### Action item
Copy out exactly the lines from the one containing "Task: Tap the Mayos de Navojoa logo" through the end of the records, and no pictures.

[Data shown — start]

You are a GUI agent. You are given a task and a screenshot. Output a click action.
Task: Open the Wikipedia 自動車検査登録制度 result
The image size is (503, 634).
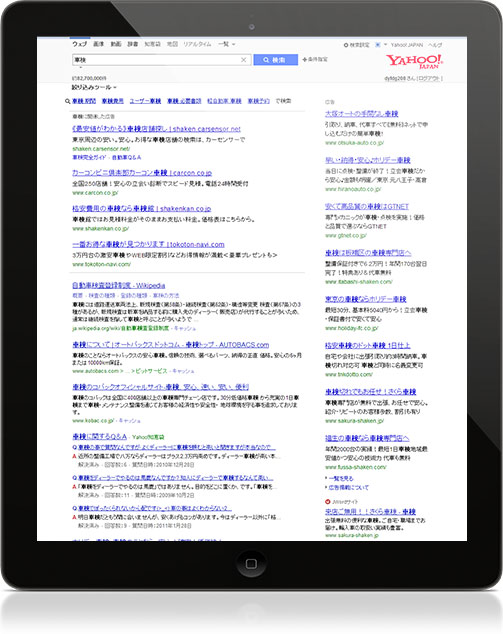[119, 285]
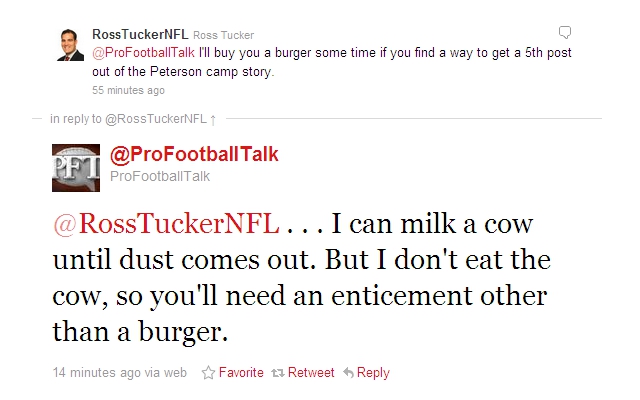
Task: Click the "55 minutes ago" timestamp
Action: click(x=128, y=90)
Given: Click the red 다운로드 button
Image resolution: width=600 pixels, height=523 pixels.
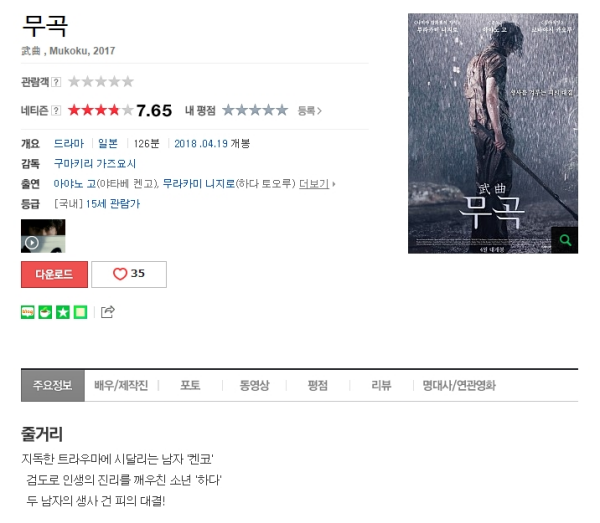Looking at the screenshot, I should pyautogui.click(x=54, y=274).
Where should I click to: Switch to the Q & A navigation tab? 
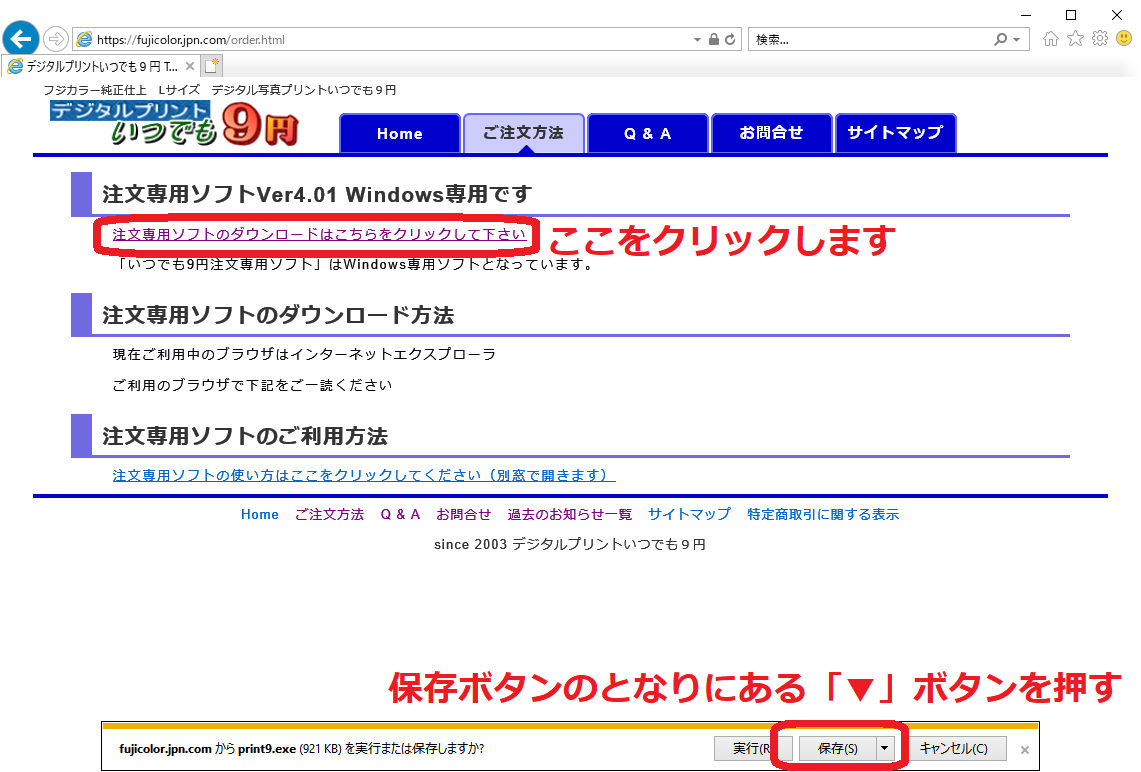click(x=648, y=134)
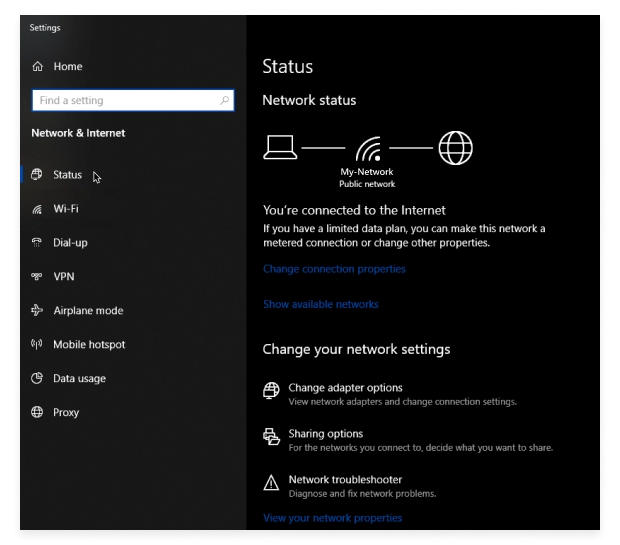The image size is (620, 545).
Task: Open Change connection properties link
Action: (334, 269)
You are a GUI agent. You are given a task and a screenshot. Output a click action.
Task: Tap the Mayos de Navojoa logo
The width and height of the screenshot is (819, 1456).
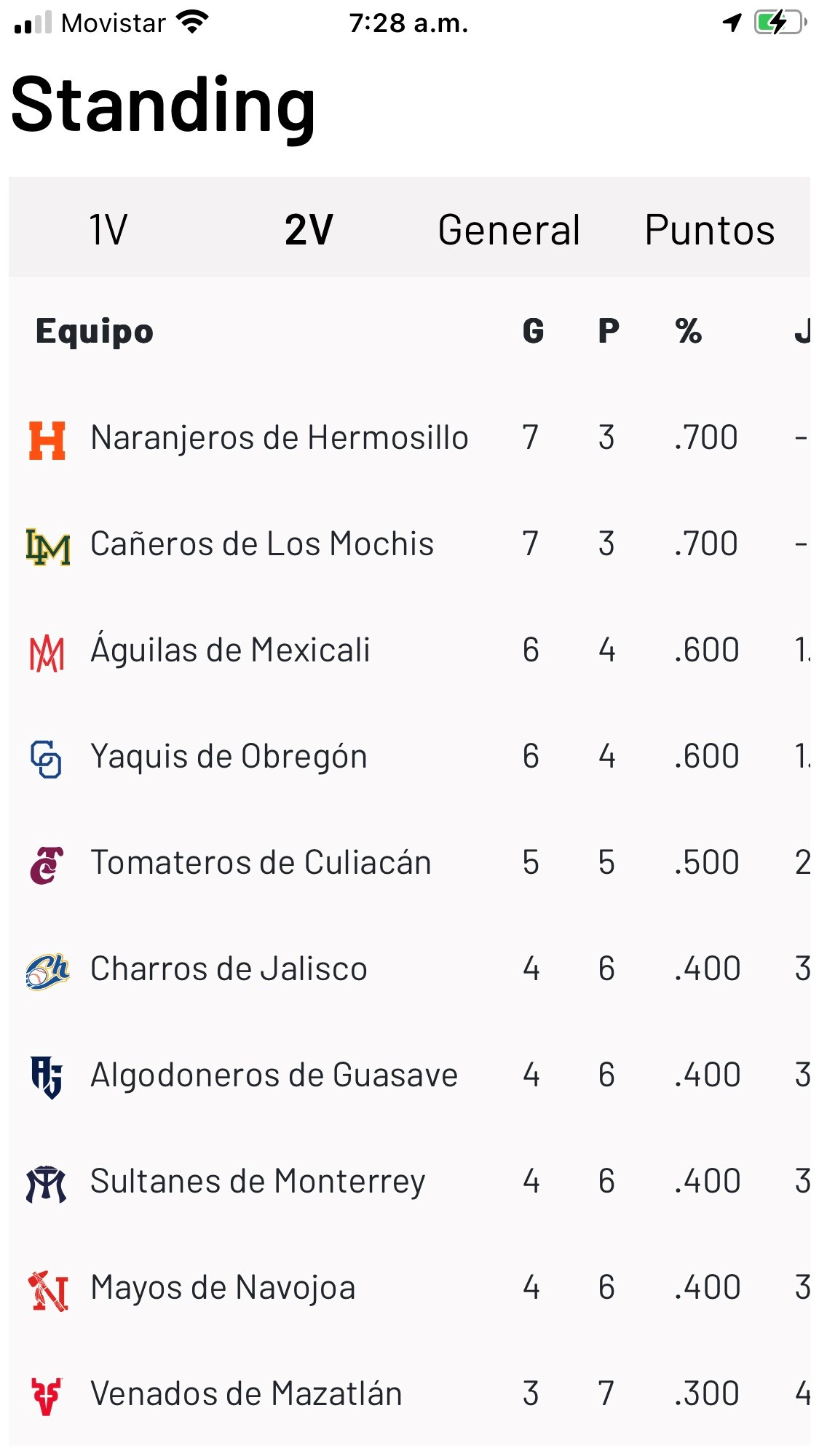(48, 1290)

[Data shown — finish]

### Answer area
Task: Tap the Mayos de Navojoa logo
The width and height of the screenshot is (819, 1456).
(48, 1290)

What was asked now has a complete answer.